On the one hand you have the big debate about children growing up too fast and being exposed to 'sexualisation' too early with fashions and media and on the other you have parents, especially mothers who seemingly have trouble seeing their children grow-up and develop onto the next stage of their life.
At this time of year particularly, many parents struggle with that known feeling that your children are growing and changing and somehow you are losing something. And in a way, we are but, this is a change that should be celebrated as a step of development and hopefully accomplishment for them. But yet, most of us feel a moment of loss.

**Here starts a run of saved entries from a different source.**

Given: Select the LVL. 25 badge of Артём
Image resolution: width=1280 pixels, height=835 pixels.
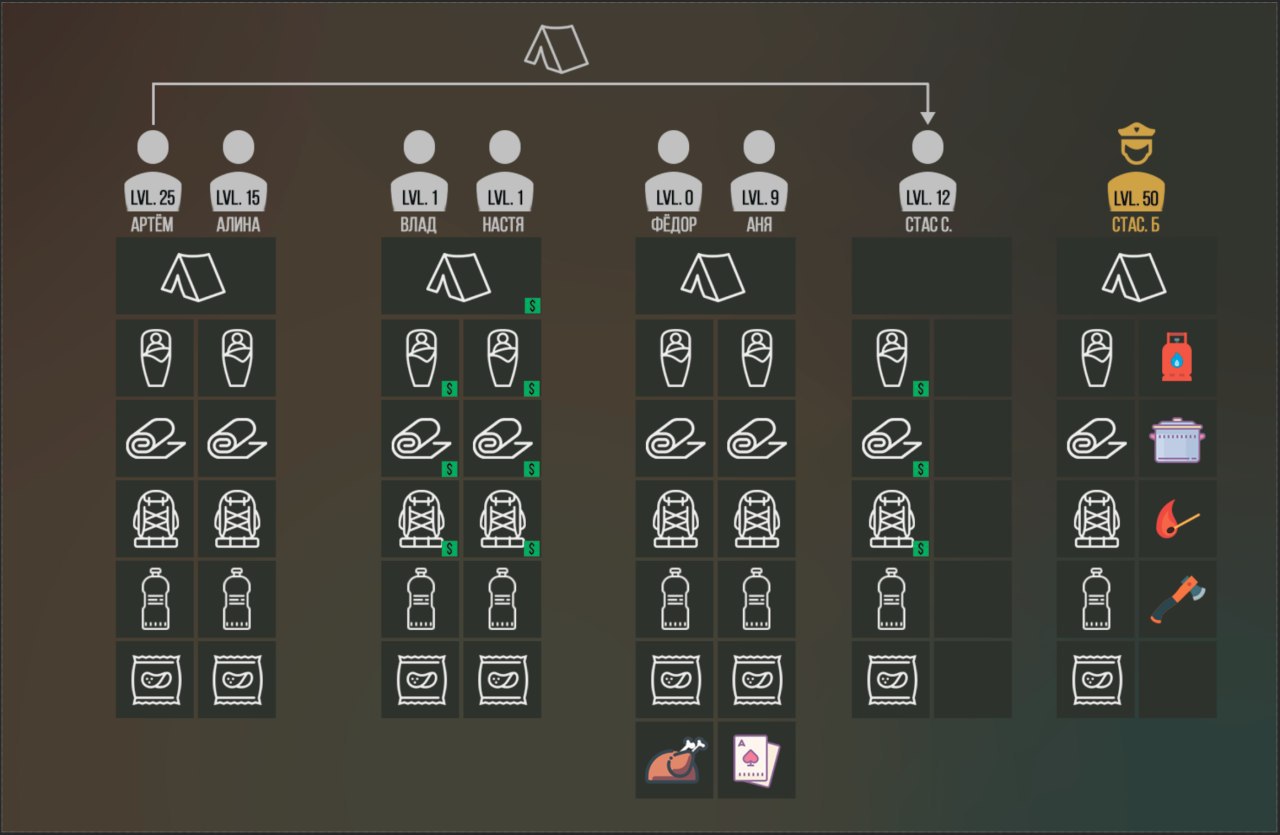Looking at the screenshot, I should (x=153, y=197).
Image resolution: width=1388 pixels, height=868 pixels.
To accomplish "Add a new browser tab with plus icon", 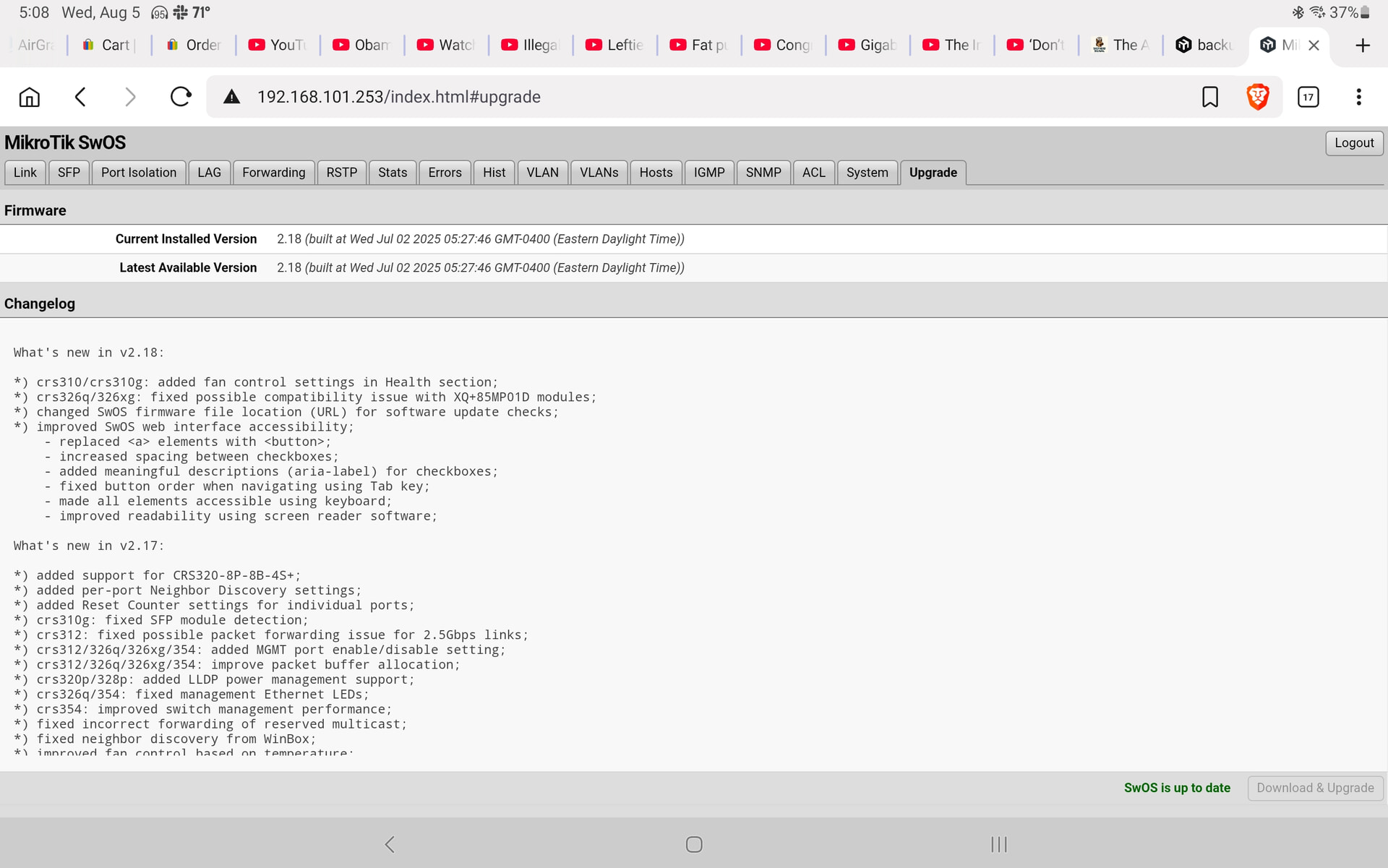I will coord(1363,46).
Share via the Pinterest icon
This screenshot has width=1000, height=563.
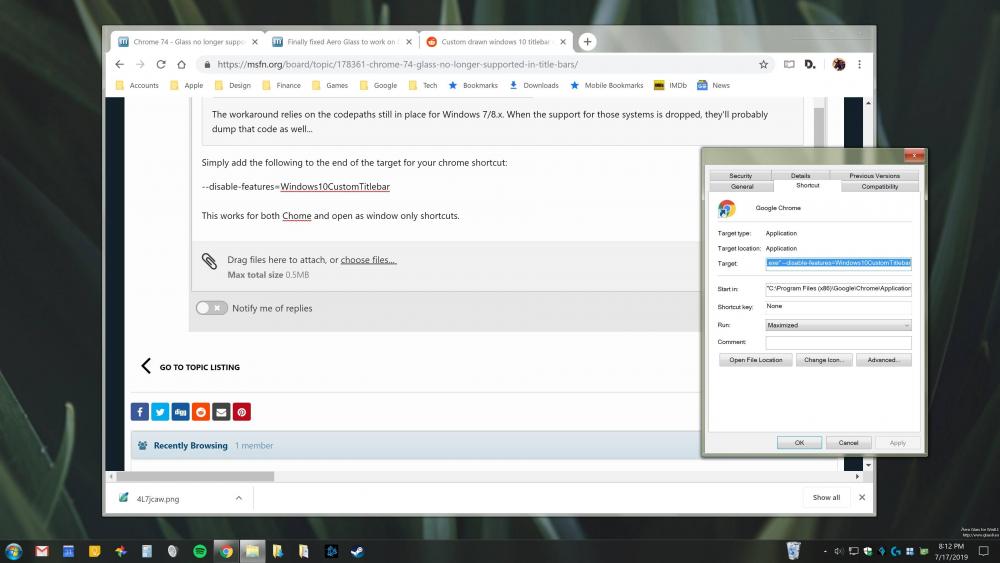(242, 411)
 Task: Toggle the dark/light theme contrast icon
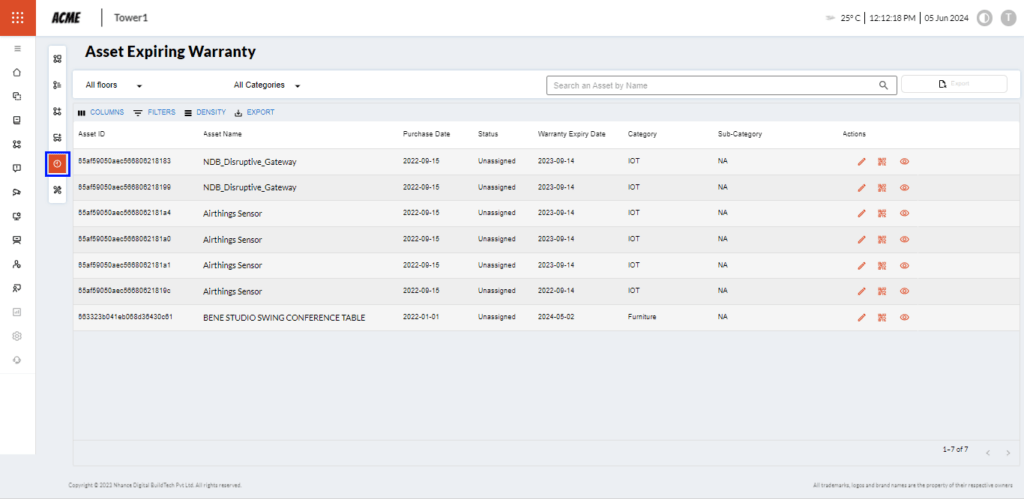[983, 18]
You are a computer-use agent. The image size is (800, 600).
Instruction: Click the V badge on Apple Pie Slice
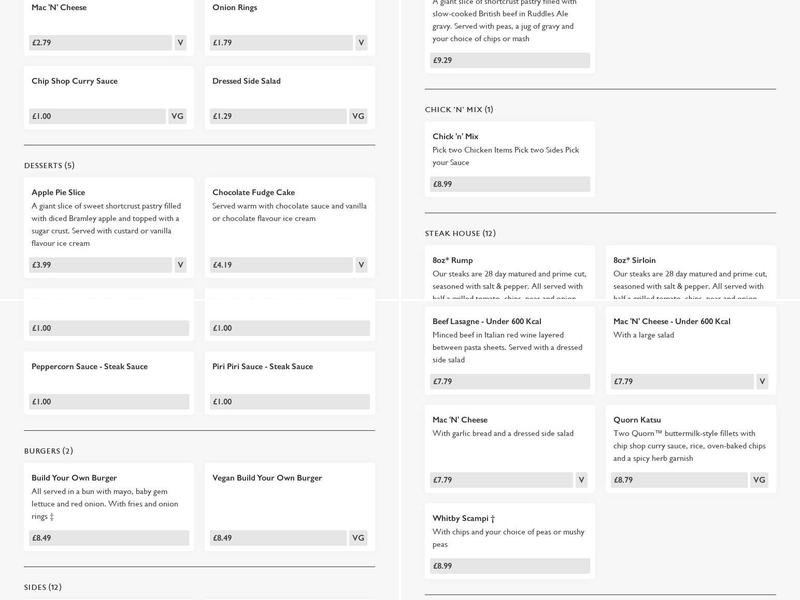tap(180, 265)
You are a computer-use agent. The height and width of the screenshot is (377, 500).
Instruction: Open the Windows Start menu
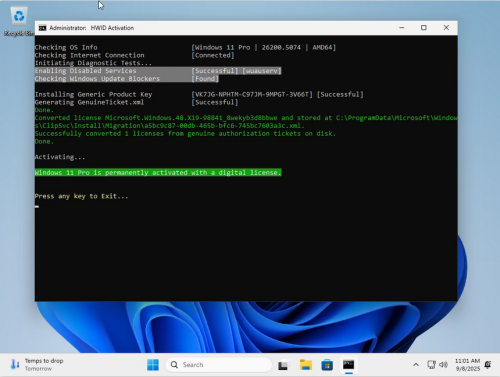pos(153,365)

This week saw the end of Sophie's life in kindergarten, she has been there since we arrived in Portugal, 3 years ago and although her teachers have changed each year, this year she had some great and caring teachers who we will miss. She will move onto pre-school, ready to start primary school next year. It also marks the start of 5 day schooling, from the part-time of kindergarten. And although this is a great step for her, it makes me sad, she is no longer my little girl somehow and also the flexibility of our time will be gone, reducing our time together to holidays and weekends.

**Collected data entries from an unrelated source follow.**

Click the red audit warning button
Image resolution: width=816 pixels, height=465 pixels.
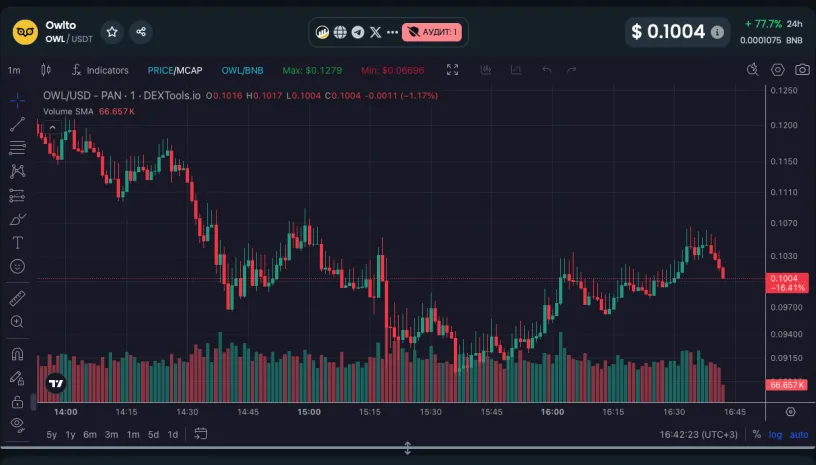[432, 32]
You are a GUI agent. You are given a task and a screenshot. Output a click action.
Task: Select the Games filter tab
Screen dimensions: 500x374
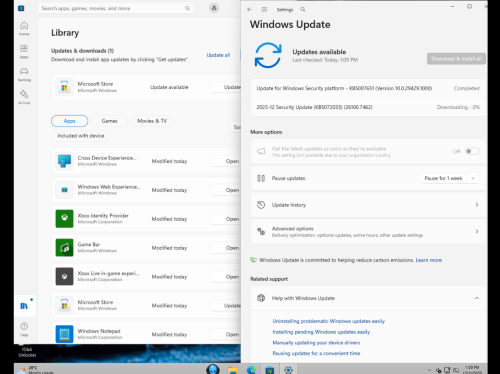109,121
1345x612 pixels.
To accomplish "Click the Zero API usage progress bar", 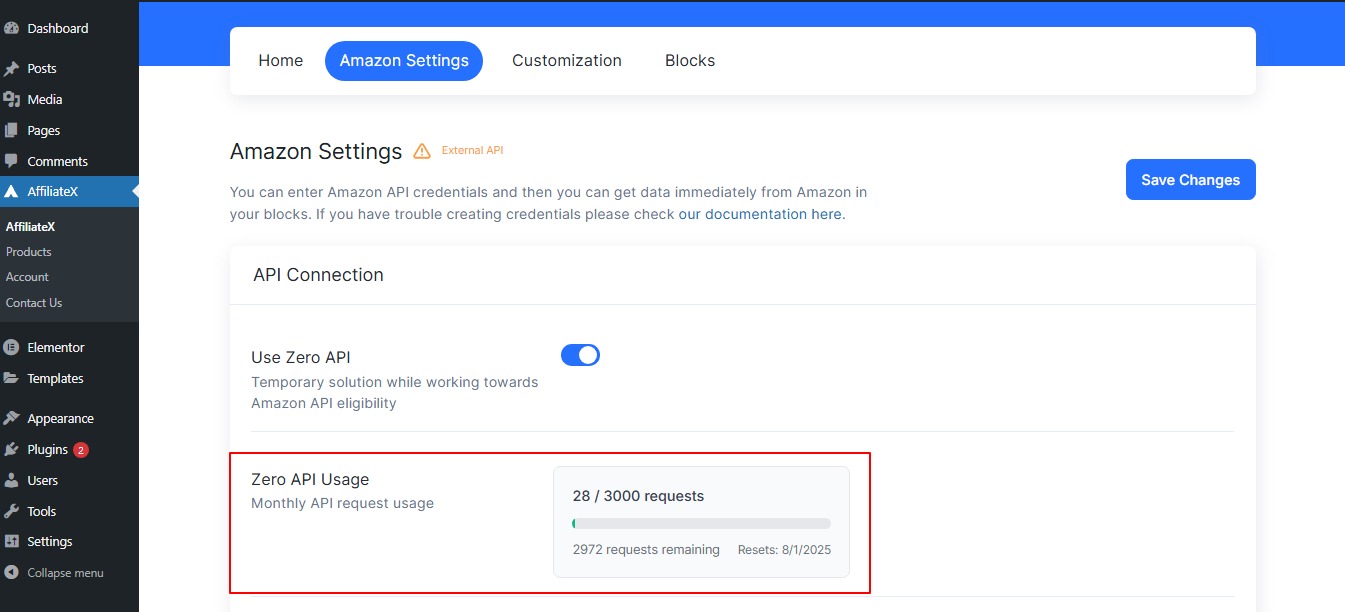I will pos(700,522).
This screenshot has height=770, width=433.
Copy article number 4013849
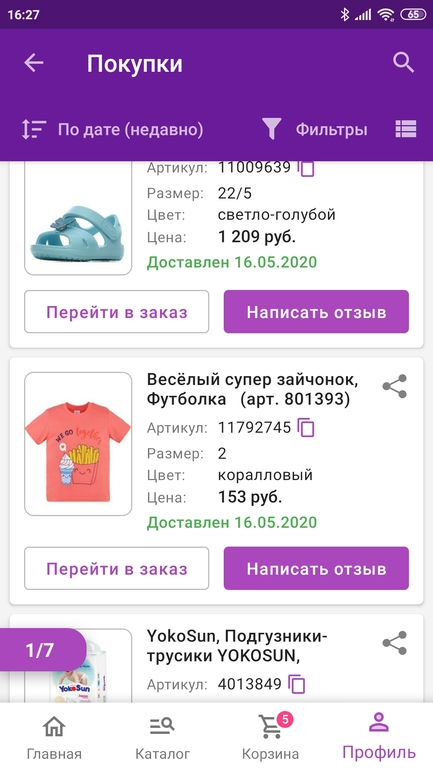(x=297, y=684)
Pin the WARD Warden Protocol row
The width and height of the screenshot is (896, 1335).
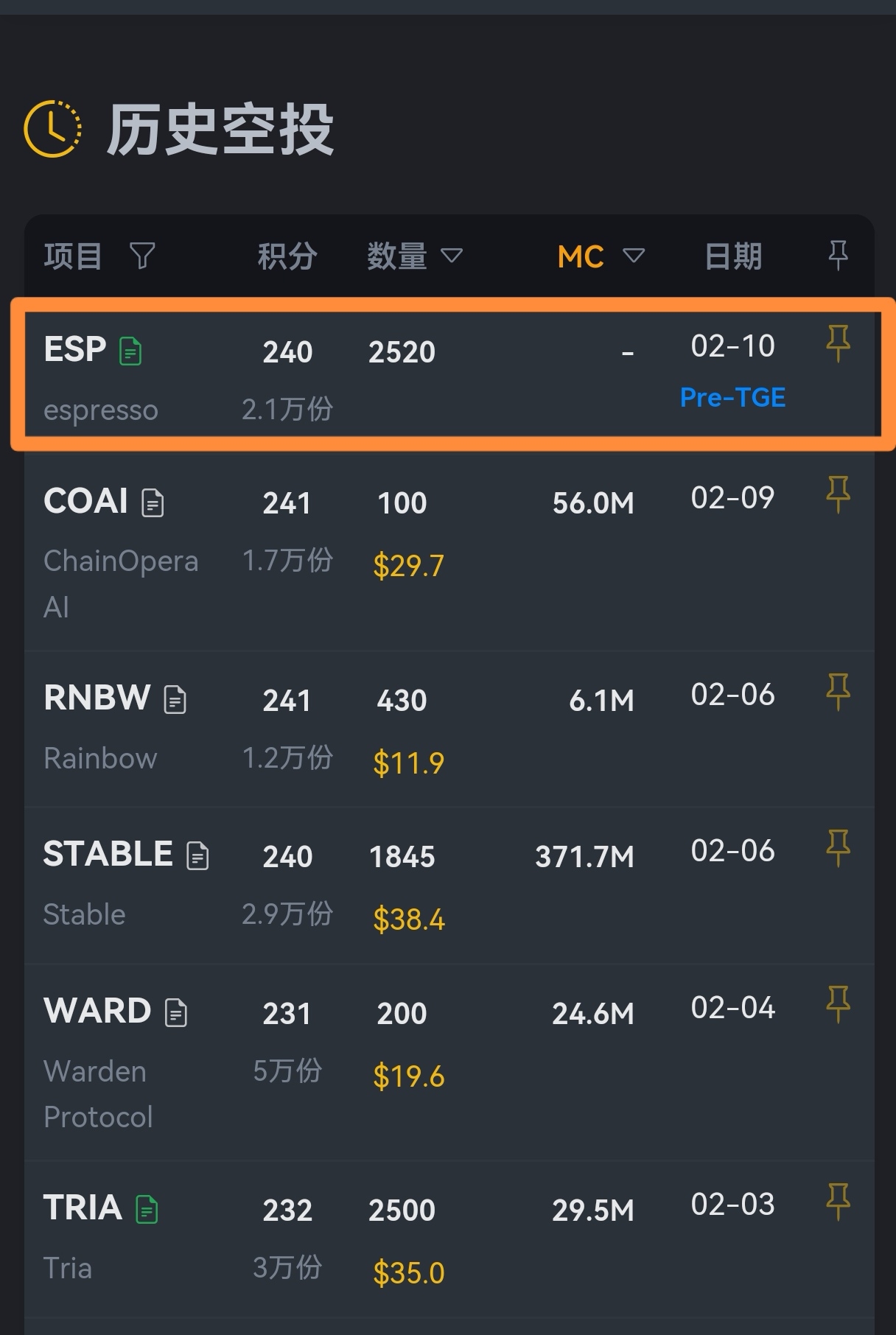[838, 1004]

Today is my baby girl Grace's second birthday, marking another change, my baby is definately no longer a baby, she walks, she talks (kind of) and shows independence in choice. I should be happy for her and her new found skills with age but it just makes me sad, that my baby is not my baby anymore and probably there will be no more babies for me.
But life goes on and time passes, it is our job to make the most of that time we have we our precious gifts, that are our children and to help them grow into strong, responsible and successful people. Unfortunately we cannot stop time, much as sometimes we would like and keep our children as they are, but we have to let them grow up.